Teşekkürler Digitürk. Zannediyorum bu hafta tüm takımlar sahaya bu pankartla çıkacaklar. Garip bir ülke burası. Hep asıl kahramanlar geride kalıyor, görmezden geliniyor. Fenerbahçe dün gece kadro genişliği nedir gösterdi dosta düşmana. Beşiktaş'ın kadro genişliği parasıyla rezil olmak anlamında kullanılabilir ancak. Fenerbahçe'nin kadrosu ile Beşiktaş kadrosu arasındaki maliyet farkında uçurumlar yok. Aradaki fark Tabata üstü İsmail Köybaşı kadar.

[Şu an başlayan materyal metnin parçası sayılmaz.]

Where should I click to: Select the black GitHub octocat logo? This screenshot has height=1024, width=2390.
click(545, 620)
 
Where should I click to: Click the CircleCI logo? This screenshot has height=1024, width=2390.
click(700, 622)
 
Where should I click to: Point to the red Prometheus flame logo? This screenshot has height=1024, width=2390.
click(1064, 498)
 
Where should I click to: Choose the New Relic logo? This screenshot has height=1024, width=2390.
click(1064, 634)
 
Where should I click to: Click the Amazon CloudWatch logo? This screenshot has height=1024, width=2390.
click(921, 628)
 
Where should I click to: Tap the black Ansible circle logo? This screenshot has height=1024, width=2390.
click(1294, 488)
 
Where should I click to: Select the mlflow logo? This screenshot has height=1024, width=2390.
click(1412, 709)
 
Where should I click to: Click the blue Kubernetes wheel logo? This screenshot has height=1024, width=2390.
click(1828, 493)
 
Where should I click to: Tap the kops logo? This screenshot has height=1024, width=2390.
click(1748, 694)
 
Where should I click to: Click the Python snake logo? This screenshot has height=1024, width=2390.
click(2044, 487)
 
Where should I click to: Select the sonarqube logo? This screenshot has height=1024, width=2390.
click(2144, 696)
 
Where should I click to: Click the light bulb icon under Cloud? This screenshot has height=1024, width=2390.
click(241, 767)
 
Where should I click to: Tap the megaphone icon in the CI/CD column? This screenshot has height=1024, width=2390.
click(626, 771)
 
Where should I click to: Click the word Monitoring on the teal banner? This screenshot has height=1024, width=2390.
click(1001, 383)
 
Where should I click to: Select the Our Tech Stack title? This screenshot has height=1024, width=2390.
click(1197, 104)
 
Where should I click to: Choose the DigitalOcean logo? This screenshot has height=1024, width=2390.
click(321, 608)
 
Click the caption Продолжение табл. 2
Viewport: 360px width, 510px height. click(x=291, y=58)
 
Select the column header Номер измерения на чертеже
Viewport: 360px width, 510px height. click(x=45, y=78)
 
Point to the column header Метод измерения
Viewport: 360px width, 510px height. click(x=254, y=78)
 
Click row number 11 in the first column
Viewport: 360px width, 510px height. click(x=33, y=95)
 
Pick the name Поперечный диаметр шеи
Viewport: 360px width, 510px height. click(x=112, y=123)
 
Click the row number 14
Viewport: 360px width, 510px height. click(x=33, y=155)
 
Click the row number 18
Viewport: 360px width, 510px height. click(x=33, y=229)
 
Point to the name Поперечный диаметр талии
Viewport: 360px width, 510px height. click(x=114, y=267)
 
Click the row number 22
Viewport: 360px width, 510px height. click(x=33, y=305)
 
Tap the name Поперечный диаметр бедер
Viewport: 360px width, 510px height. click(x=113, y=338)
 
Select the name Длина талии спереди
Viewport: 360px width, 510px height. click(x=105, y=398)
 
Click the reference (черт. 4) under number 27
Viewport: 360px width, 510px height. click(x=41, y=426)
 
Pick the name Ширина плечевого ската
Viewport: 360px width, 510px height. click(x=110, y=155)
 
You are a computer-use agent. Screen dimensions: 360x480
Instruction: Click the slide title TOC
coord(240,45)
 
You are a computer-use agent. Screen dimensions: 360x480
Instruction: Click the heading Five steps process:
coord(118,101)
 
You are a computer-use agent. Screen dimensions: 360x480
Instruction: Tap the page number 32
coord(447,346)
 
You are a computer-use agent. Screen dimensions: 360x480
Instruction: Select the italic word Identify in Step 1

Tribünlerine göz gezdirdim biraz Fenerbahçe'nin. O hava şartlarında bizim ki kadar dolmuştu. Tribünleri bizim tribünlerin kopyası tabii ki. Karşılıklı tezahüratlarında bir anda desibel yükseltilmesi başka bir yerde karşıma çıkınca o tribünlerin yaratıcılık anlamında rakipleriyle olan yarışlarında beyaz bayrak çektikleri anlamı taşıyor benim için. Hatta içlerinde ıslık çalışlarıyla bir Alen bile bulmak mümkün. Onun ıslığını taklit edip bağırın demek isteyen bir eleman bile mevcut. Onu da geçtim KFY tribünü denen tribün sağlı sollu bağırma işine dahi girişiyor. Bizim kapalının ufak modeli bunlar.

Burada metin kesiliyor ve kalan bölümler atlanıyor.